Żona jak zwykle została w Trójmieście z córeczkami. Jak donosi Fakt, Marcin Dubieniecki prowadzi w tym czasie w stolicy kawalerskie życie. Kilka dni temu reporter tabloidu wyśledził męża Marty Kaczyńskiej w jednej w warszawskich restauracji, na Powiślu, w pobliżu apartementu, który niedawno kupił.
Chociaż podczas kolacji towarzyszyło mu grono znajomych obojga płci, to wieczór Dubieniecki zakończył już tylko w towarzystwie atrakcyjnej blondynki.

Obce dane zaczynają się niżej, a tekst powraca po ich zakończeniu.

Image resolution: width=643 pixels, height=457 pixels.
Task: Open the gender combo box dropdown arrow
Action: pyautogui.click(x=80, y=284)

Spotkanie ze znajomymi było dość wystawne - pisze Fakt. I najwyraźniej udane, bo trwało długo. Stolik, przy którym bawił się Dubieniecki, zastawiony był kieliszkami do wina. Otoczony pięknymi kobietami, wśród których zabrakło jego żony, bawił się do nocy. Atrakcyjna blondynka odprowadziła go nawet do domu. Po biesiadzie ze znajomymi Marcin Dubieniecki ruszył o połnocy na spacer w towarzystwie pięknej blondynki. Niestety Marta najwidoczniej nie miała czasu by towarzyszyć mężowi.
Jesteście zdziwieni takim obrotem spraw?